To be honest, I felt pretty alone in making the decision, not only in my social network at home, but also among the Integrated Schools community, which is part of why I’m writing this now–so others perhaps don’t feel as alone. It is important for us to think about the values underlying the work that we are doing, and to recognize that depending on our positionality, our social locations, we may have different roles as well as different strategies for achieving the larger goal of educational integration. As a White mother of a Black kid, I have different obligations than someone like me with a White kid does. And, a White caregiver of a trans, queer, disabled, or neurodiverse kid would have other things to consider than I would. We cannot be ideological and dogmatic about what we are doing if we want to bring more people into the fold and, in the end, taking such a position is not what solidarity looks like.
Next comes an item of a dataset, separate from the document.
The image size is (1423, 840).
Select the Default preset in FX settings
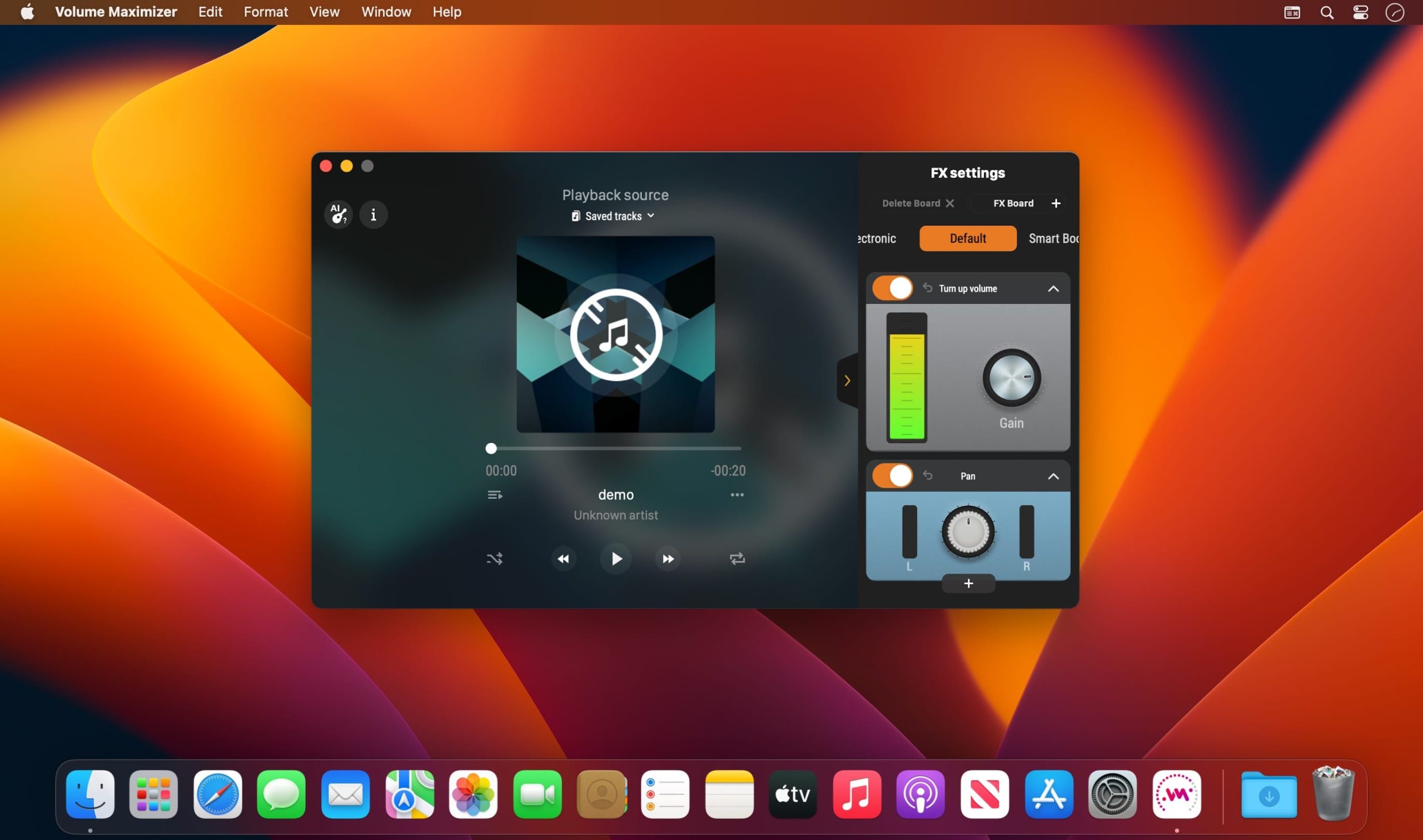[x=967, y=238]
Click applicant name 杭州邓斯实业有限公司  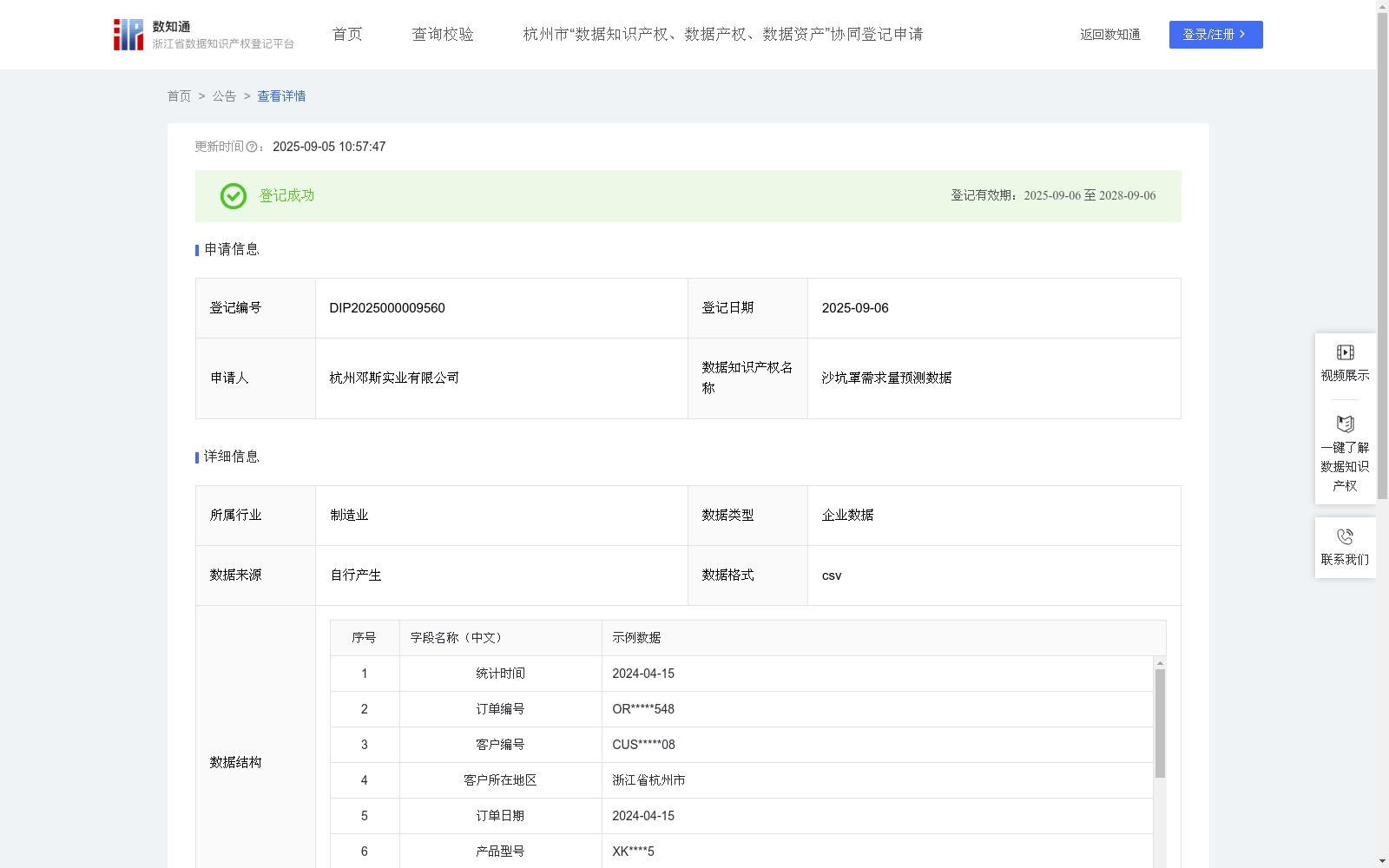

What did my school “tour” consist of? Well, mostly looking up the school profile on the LAUSD website, visiting the school’s website and looking at the photos of students and staff to confirm the student data and learn more about who the faculty were, Googling whatever I could about the school to find out any additional information, and a Zoom “open house” they had at year-end in which I saw a presentation from two kindergarten teachers about what their class had accomplished in a year of remote school. I didn’t know anyone who had their kids at this school, hadn’t heard any buzz about it, but I did have an additional bonus of being connected on social media–through shared interests in education and racial justice–with a teacher who’d been at the school for 30 years. As of March 2022, I have yet to set foot on campus, I don’t really know what my child’s classroom looks like (though he took a nauseating 360° video of it one day for me on his school-issued iPad!), and I haven’t really gotten to meet other families. Beyond the small interactions I have with teachers, staff, and other caregivers at the gate at pick up and drop off, there have been very few opportunities to engage with the school community. Is that anxiety-provoking? At times. Did I need to walk the halls or observe the classroom to know this was a good place for my child? I really didn’t.

My child sees himself reflected in his teachers and in his classmates, in a way that he doesn’t at home by virtue of my being White. He is being inculturated into Blackness in the same way that most of us, far more unconsciously, have been into white supremacy. I haven’t been particularly happy with school leadership or the lack of communication from the new-this-year principal. My son has had three different classroom teachers already, and while supposedly someone has been hired they still haven’t been able to get a permanent teacher into the classroom three quarters into the school year. There’s no on-site school nurse, no garden, no healthy food. But the walls are covered with bright, African themed murals and designs and his teachers wear natural hairstyles, dashiki, and BLM shirts and, most importantly, they love my kid. And for us, right now, that’s enough.